From the records below, output exactly the lines running from the line containing "The width and height of the screenshot is (1027, 727)." through the line containing "Task: Expand the 计算机 tree node", and no others.

[EXCERPTED DATA]

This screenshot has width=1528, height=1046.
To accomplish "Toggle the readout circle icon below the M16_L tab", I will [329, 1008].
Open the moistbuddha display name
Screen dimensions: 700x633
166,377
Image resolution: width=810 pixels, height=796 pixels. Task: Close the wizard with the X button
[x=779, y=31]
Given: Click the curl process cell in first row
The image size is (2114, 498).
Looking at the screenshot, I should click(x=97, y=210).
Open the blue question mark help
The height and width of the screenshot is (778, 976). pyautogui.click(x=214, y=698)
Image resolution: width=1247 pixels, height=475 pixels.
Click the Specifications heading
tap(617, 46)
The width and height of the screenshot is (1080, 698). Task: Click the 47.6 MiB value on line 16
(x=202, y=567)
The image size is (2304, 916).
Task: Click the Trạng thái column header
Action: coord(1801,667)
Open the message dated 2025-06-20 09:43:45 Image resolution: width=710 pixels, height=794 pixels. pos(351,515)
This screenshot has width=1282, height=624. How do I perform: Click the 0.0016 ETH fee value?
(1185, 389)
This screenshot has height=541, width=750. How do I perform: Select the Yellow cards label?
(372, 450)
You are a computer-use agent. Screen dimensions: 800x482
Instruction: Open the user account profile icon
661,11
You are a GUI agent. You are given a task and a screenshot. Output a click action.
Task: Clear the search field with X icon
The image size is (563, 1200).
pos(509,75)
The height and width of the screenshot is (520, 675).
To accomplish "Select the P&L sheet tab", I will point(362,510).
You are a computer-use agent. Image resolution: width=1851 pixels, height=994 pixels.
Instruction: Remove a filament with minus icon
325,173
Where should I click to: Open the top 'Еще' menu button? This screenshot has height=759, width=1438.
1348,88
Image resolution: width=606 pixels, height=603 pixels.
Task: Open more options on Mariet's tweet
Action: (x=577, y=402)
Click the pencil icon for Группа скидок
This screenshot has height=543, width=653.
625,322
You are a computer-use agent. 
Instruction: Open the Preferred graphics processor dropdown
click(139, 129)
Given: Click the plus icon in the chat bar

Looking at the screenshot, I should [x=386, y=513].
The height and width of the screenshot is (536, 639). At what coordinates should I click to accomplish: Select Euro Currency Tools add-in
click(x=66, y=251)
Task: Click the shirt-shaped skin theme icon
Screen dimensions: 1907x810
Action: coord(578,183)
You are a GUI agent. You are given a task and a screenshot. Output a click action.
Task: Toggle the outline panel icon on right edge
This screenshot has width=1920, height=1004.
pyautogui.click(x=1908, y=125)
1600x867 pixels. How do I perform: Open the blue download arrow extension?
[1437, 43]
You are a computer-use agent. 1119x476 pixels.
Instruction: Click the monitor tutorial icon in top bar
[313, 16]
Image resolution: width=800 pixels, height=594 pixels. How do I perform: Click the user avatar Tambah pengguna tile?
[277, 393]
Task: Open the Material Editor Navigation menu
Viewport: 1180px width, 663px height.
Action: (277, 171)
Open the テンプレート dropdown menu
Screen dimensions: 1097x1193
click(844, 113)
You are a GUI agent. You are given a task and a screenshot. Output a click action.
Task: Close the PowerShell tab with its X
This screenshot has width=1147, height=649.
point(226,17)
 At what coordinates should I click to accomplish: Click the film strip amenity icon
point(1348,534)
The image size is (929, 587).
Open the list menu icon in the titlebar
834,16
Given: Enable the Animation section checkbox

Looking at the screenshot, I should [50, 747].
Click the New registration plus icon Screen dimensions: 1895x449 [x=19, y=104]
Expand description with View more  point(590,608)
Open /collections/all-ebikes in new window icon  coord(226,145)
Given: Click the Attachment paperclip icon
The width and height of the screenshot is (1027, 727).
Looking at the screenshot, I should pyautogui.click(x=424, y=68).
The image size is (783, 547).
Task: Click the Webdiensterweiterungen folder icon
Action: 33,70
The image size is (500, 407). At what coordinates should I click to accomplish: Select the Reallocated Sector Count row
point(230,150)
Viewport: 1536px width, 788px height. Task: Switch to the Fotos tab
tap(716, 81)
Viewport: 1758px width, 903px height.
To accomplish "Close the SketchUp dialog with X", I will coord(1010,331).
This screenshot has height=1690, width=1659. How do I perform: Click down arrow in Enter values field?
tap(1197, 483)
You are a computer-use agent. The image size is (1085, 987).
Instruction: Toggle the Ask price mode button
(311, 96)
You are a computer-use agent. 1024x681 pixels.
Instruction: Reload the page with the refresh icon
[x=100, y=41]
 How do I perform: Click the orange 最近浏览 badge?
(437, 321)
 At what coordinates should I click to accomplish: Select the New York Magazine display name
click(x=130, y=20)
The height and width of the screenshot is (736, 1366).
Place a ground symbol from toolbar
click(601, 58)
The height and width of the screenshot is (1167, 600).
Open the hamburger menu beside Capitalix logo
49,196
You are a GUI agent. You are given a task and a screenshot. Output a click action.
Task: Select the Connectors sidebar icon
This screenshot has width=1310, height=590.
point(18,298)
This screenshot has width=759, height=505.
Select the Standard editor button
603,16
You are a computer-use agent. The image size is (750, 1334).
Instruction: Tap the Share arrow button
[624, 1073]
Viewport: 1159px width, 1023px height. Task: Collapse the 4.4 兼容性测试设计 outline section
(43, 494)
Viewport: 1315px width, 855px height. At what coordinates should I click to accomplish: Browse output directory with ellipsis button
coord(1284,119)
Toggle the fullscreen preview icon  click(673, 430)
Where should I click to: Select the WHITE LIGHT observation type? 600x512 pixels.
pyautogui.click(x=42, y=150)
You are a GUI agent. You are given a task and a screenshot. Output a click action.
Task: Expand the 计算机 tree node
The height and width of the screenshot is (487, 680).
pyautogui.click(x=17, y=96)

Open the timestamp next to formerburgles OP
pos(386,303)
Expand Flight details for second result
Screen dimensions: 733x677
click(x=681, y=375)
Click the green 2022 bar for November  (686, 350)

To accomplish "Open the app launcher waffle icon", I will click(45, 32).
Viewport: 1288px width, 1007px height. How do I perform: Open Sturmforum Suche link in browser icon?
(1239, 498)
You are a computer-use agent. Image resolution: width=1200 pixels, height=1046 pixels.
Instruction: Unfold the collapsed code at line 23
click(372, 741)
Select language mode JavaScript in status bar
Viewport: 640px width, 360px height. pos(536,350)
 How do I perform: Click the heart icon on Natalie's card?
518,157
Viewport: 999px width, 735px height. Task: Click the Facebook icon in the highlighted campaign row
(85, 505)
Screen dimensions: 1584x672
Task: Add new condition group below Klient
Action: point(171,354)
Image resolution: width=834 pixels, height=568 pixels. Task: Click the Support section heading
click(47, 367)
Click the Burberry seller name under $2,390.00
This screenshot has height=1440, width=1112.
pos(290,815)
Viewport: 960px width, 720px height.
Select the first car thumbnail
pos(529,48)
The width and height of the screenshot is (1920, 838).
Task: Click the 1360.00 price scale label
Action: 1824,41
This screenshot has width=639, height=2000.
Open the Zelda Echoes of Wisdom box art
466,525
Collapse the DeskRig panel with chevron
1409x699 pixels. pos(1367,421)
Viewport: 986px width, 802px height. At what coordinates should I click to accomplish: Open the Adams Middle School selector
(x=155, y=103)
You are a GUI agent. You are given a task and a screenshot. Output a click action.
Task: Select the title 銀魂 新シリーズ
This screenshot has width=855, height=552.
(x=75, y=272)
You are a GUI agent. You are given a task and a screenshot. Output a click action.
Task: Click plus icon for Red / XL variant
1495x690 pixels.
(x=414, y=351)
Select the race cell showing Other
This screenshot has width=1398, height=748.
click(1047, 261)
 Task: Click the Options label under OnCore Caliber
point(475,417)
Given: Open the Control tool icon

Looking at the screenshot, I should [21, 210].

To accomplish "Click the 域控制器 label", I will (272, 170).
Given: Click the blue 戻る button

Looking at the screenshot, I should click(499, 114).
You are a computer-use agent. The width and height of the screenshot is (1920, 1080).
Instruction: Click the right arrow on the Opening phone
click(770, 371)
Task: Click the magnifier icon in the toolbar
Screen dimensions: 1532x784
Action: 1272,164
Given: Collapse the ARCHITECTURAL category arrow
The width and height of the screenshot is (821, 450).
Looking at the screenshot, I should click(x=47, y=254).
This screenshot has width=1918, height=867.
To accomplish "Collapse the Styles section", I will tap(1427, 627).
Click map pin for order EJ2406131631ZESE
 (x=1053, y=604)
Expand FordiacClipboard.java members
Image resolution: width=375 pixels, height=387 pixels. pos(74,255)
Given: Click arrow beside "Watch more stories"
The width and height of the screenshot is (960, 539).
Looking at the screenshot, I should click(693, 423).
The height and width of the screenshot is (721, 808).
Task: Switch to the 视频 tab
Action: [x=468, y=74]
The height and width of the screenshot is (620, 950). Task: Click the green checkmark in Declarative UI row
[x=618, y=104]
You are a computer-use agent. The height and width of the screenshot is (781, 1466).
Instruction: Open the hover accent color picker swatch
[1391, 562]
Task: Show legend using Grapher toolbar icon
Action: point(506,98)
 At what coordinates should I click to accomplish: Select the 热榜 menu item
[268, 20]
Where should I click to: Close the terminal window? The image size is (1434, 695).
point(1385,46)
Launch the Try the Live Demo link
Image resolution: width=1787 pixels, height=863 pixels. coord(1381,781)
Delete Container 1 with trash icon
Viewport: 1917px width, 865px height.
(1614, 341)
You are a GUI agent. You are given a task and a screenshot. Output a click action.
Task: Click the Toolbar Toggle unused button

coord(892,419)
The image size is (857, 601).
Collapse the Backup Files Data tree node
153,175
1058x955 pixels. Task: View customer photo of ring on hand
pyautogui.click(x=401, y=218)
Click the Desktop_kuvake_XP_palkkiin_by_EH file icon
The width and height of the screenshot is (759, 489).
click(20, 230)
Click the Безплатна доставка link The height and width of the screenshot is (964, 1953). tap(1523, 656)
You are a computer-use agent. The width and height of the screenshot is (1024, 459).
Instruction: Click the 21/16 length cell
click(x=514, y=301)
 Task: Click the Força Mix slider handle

[/EXCERPTED DATA]

ANSWER SPACE -
The width and height of the screenshot is (1027, 727).
Looking at the screenshot, I should pyautogui.click(x=424, y=68).
The image size is (783, 547).
Task: Click the Webdiensterweiterungen folder icon
Action: 33,70
The image size is (500, 407). At what coordinates should I click to accomplish: Select the Reallocated Sector Count row
point(230,150)
Viewport: 1536px width, 788px height. Task: Switch to the Fotos tab
tap(716, 81)
Viewport: 1758px width, 903px height.
To accomplish "Close the SketchUp dialog with X", I will coord(1010,331).
This screenshot has height=1690, width=1659. How do I perform: Click down arrow in Enter values field?
tap(1197, 483)
You are a computer-use agent. The image size is (1085, 987).
Instruction: Toggle the Ask price mode button
(311, 96)
You are a computer-use agent. 1024x681 pixels.
Instruction: Reload the page with the refresh icon
[x=100, y=41]
 How do I perform: Click the orange 最近浏览 badge?
(437, 321)
 At what coordinates should I click to accomplish: Select the New York Magazine display name
click(x=130, y=20)
The height and width of the screenshot is (736, 1366).
Place a ground symbol from toolbar
click(601, 58)
The height and width of the screenshot is (1167, 600).
Open the hamburger menu beside Capitalix logo
49,196
You are a GUI agent. You are given a task and a screenshot. Output a click action.
Task: Select the Connectors sidebar icon
This screenshot has width=1310, height=590.
point(18,298)
This screenshot has width=759, height=505.
Select the Standard editor button
603,16
You are a computer-use agent. The image size is (750, 1334).
Instruction: Tap the Share arrow button
[624, 1073]
Viewport: 1159px width, 1023px height. Task: Collapse the 4.4 兼容性测试设计 outline section
(43, 494)
Viewport: 1315px width, 855px height. At what coordinates should I click to accomplish: Browse output directory with ellipsis button
coord(1284,119)
Toggle the fullscreen preview icon  click(673, 430)
Where should I click to: Select the WHITE LIGHT observation type? 600x512 pixels.
pyautogui.click(x=42, y=150)
You are a GUI agent. You are given a task and a screenshot. Output a click action.
Task: Expand the 计算机 tree node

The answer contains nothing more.